• _Your objective_: Lines where the string "pixels" appears are to be copied from the entries below.

• _Material shown_:
....................
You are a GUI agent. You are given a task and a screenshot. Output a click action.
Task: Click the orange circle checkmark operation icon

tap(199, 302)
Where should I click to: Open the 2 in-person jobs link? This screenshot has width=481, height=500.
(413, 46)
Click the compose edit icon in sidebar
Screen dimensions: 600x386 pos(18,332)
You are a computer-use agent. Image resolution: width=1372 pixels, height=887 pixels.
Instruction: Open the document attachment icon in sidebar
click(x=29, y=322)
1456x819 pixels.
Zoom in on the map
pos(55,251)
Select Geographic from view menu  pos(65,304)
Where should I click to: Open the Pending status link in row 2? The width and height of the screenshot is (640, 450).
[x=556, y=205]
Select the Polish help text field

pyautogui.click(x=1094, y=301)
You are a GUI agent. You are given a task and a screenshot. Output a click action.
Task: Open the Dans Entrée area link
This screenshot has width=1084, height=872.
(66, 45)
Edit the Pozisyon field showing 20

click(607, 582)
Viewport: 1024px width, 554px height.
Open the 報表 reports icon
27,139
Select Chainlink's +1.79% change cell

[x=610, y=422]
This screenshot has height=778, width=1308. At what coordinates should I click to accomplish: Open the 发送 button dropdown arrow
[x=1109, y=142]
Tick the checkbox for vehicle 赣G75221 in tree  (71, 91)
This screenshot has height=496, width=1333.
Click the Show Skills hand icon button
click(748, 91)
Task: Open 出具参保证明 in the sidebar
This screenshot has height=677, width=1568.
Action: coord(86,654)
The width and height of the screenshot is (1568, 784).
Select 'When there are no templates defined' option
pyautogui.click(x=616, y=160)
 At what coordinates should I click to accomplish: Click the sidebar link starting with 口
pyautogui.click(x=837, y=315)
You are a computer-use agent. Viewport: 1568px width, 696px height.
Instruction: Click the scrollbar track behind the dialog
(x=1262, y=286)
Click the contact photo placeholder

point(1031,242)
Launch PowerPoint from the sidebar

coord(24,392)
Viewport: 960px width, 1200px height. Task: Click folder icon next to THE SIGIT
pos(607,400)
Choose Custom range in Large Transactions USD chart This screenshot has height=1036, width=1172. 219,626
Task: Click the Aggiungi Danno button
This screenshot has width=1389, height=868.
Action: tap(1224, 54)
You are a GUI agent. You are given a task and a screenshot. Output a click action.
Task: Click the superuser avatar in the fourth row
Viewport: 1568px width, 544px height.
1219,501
....................
• _Response_:
You are a computer-use agent. Image resolution: width=1372 pixels, height=887 pixels.
1456x819 pixels.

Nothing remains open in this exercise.